Instructions to follow:
Print the data below exactly, but only the lines from the one containing "Viewport: 1291px width, 640px" down to the one containing "Where should I", inclusive.

Source information:
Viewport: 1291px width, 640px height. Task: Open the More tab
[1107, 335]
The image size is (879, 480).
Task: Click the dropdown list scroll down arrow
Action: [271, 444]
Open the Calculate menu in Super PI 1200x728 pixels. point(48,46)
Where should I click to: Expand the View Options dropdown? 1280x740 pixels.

---

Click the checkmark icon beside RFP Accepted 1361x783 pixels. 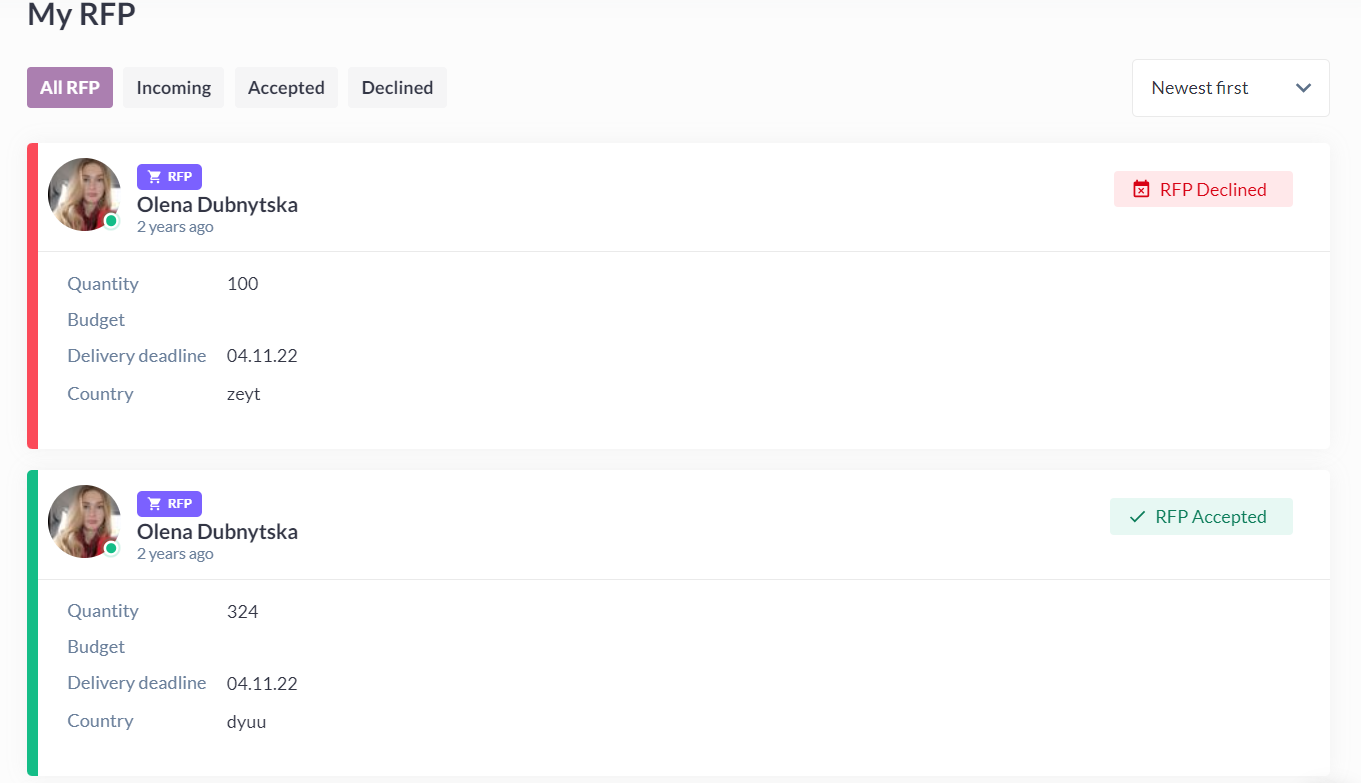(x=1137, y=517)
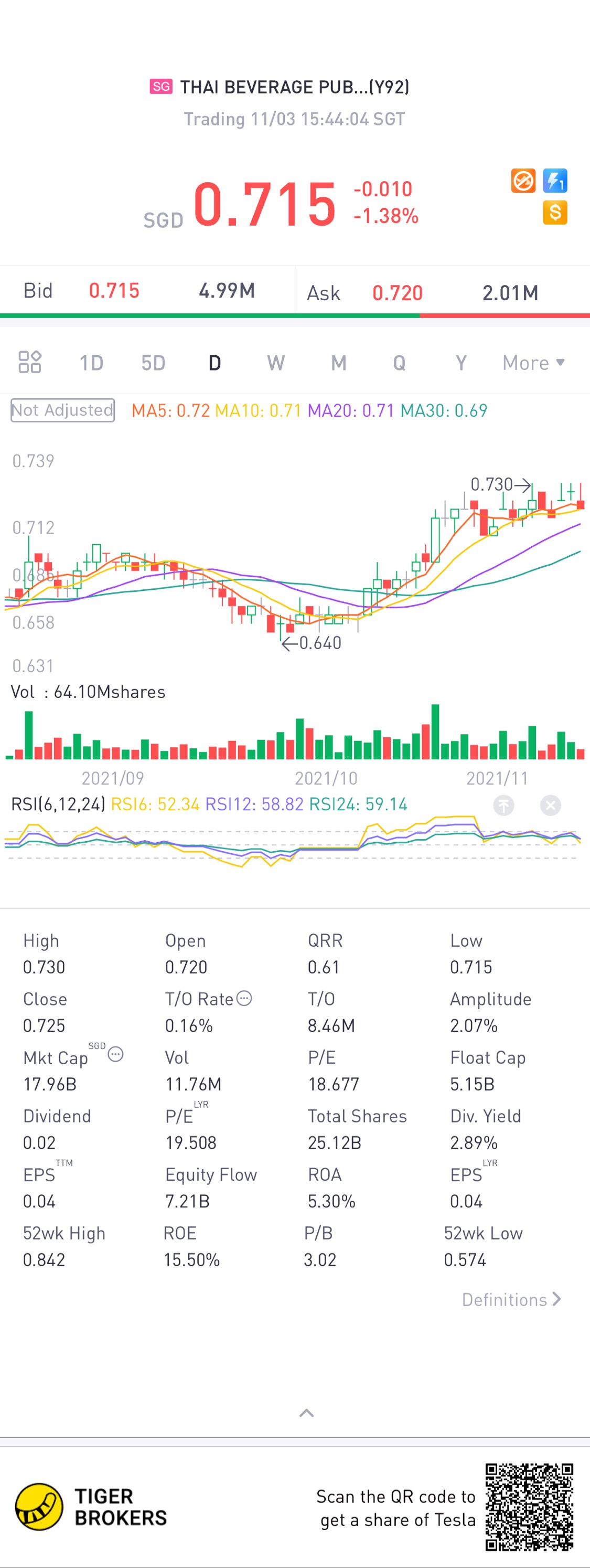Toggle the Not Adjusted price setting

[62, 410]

Response to this task:
Viewport: 1291px width, 640px height. Task: Open the More tab
[1107, 335]
The image size is (879, 480).
Task: Click the dropdown list scroll down arrow
Action: [271, 444]
Open the Calculate menu in Super PI 1200x728 pixels. point(48,46)
Where should I click to: Expand the View Options dropdown? 1280x740 pixels.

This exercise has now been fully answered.